──────── Information supplied

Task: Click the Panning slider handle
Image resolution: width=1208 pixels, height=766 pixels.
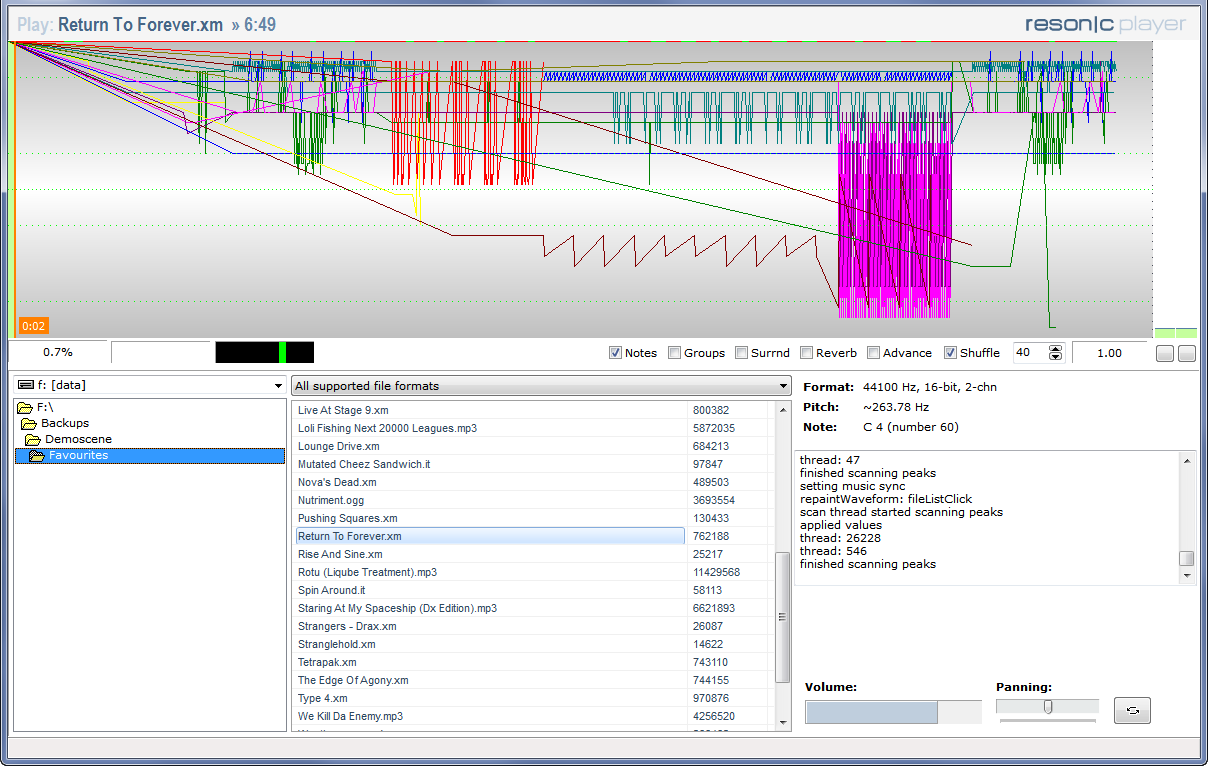Action: coord(1048,707)
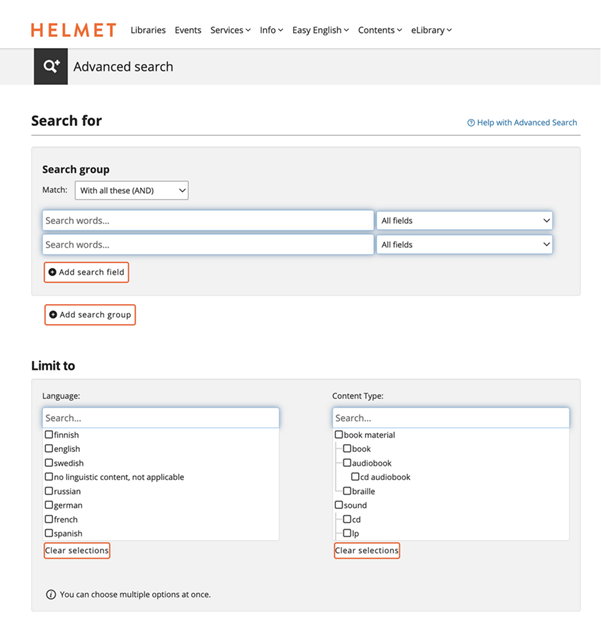The height and width of the screenshot is (624, 601).
Task: Go to the Libraries page
Action: click(148, 30)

────────────────

[Requirement]: Your task is an exact printout of the records above, with no pictures.

[Answer section]:
Task: Click the Panning slider handle
Image resolution: width=1208 pixels, height=766 pixels.
Action: coord(1048,707)
The height and width of the screenshot is (624, 601).
Task: Go to the Libraries page
Action: click(148, 30)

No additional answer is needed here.